Items 5.02(c) Campbell Soup Company (Campbell) announced on August 28, 2008 that its Board of
Directors has elected B. Craig Owens, age 53, as Campbells Senior Vice President-Chief Financial
Officer and Chief Administrative Officer, effective October 6, 2008.
Since September 2001, Mr. Owens has served as Executive Vice President and Chief Financial Officer
of Delhaize Group (Delhaize), a food retailer headquartered in Belgium which operates
approximately 2,600 retail stores in the United States and six countries in Europe and Asia. In
addition to his financial duties at Delhaize, Mr. Owens was responsible for strategic planning and
information technology. Before joining Delhaize, Mr. Owens worked for 19 years in financial and
management positions at The Coca-Cola Company and various Coca-Cola bottling companies in the
United States and Europe.
Significant terms of an agreement between Campbell and Mr. Owens relating to his employment are set
forth in an offer letter executed on August 26, 2008, which is filed as Exhibit 10 to this Form 8-K
and incorporated herein by reference. Mr.

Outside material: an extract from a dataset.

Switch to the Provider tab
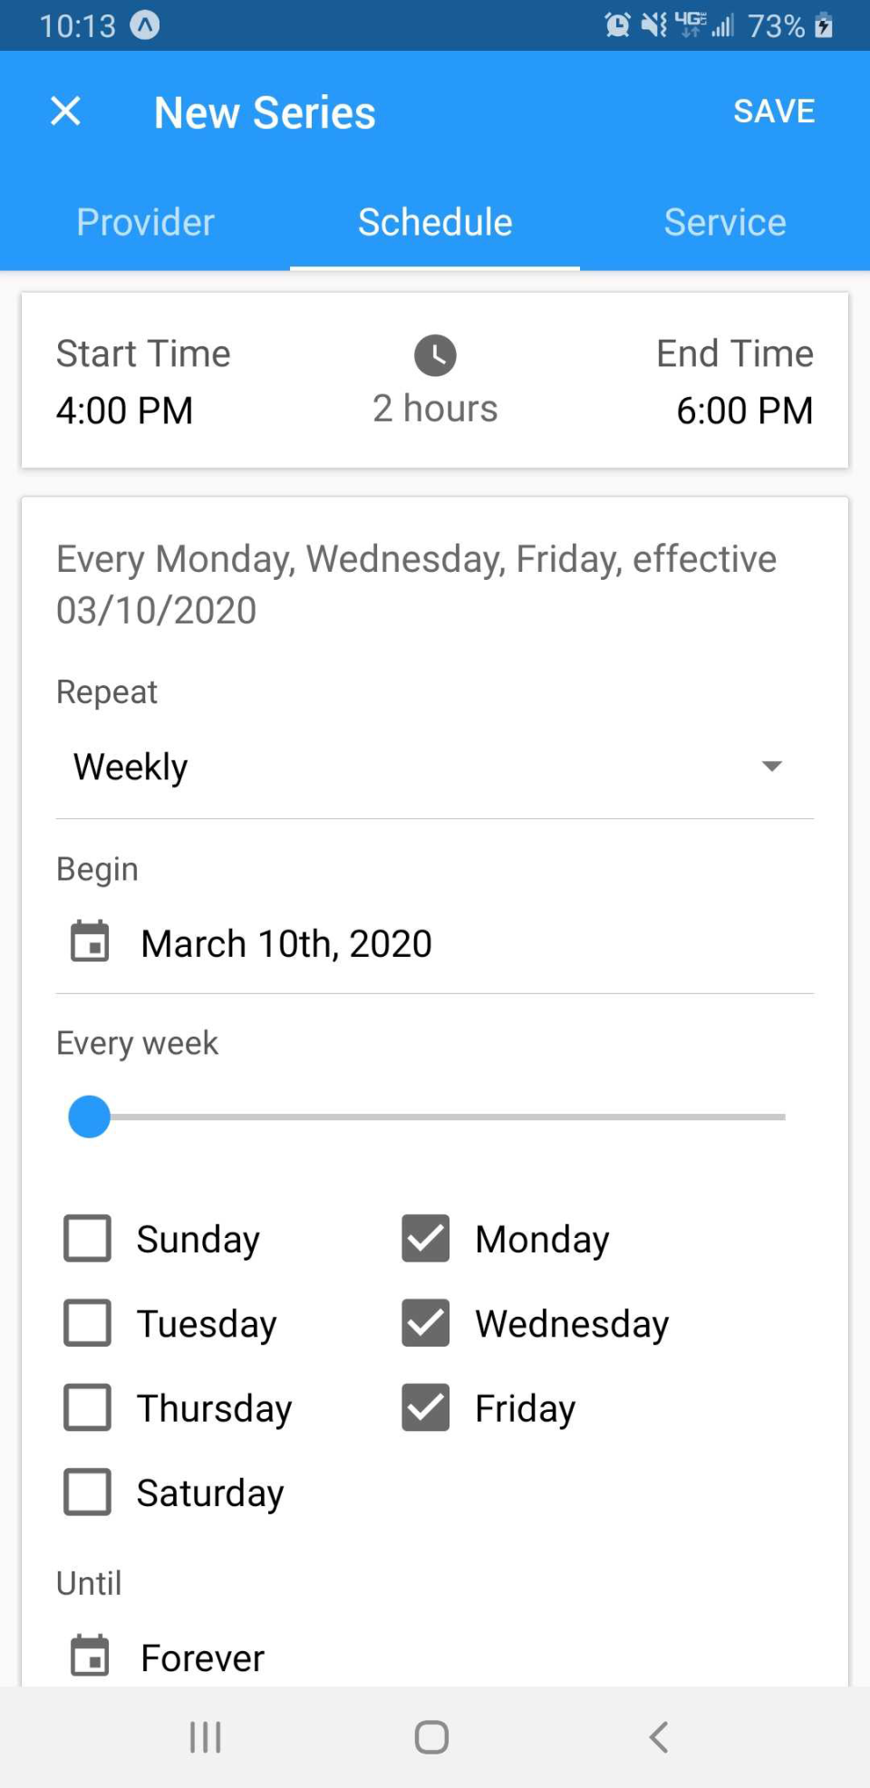 pos(145,222)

Owens annual base salary at the commencement of his
employment will be $780,000. He will be eligible to participate in Campbells Annual Incentive Plan
(AIP), with a target annual bonus for fiscal 2009 of 100% of his annual base salary, prorated for
10 months. The actual award to Mr. Owens for fiscal 2009 under the AIP will be based on an overall
assessment by the Compensation and Organization Committee of Campbells financial, marketplace,
operational and strategic performance during the year and his individual performance, and may be
greater or less than the target amount.
Mr. Owens will participate in Campbells perquisite Personal Choice program, with an annual benefit
of $32,000 that will be paid in quarterly installments. Beginning in fiscal 2010, he will also be
eligible to participate in Campbells Long-Term Incentive (LTI) Program. For executive officers
at Mr. Owens level, the current LTI target grant value is 255% of base salary, with 70% of the
long-term incentive opportunity delivered in Total Shareholder Return (TSR)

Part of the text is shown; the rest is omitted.